Set task ::
Convert the lines from the line with "Image resolution: width=355" to the line with "Action: point(288,23)", both included, into a Markdown table with the columns Number and Record line, leaving out any blank lines.

Dataset records ::
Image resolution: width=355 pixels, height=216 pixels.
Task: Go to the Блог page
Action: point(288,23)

* * *

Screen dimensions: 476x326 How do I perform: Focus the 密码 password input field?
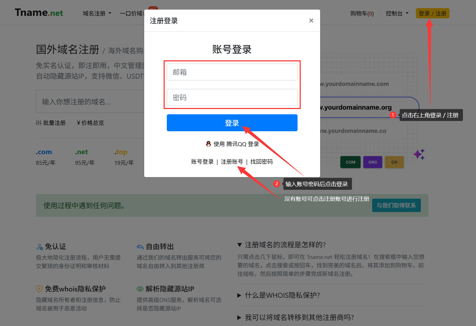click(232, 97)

* * *

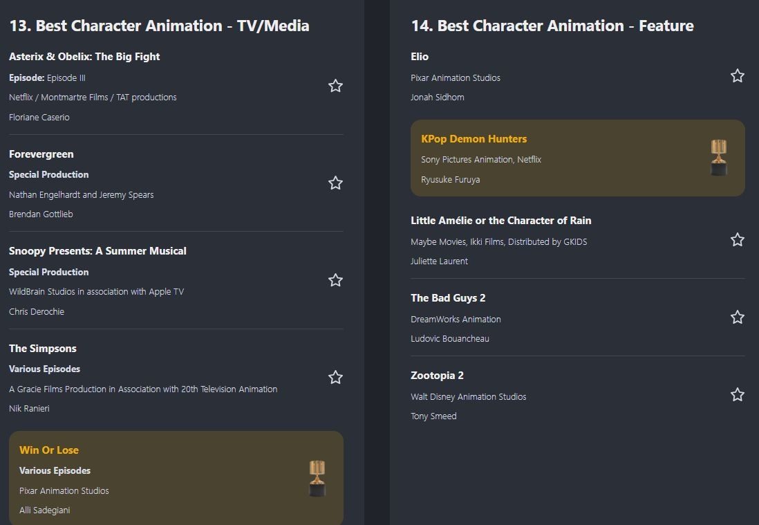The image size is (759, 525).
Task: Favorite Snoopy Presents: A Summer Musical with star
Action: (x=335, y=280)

Correct output ::
| Number | Record line |
|---|---|
| 1 | Image resolution: width=355 pixels, height=216 pixels. |
| 2 | Task: Go to the Блог page |
| 3 | Action: point(288,23) |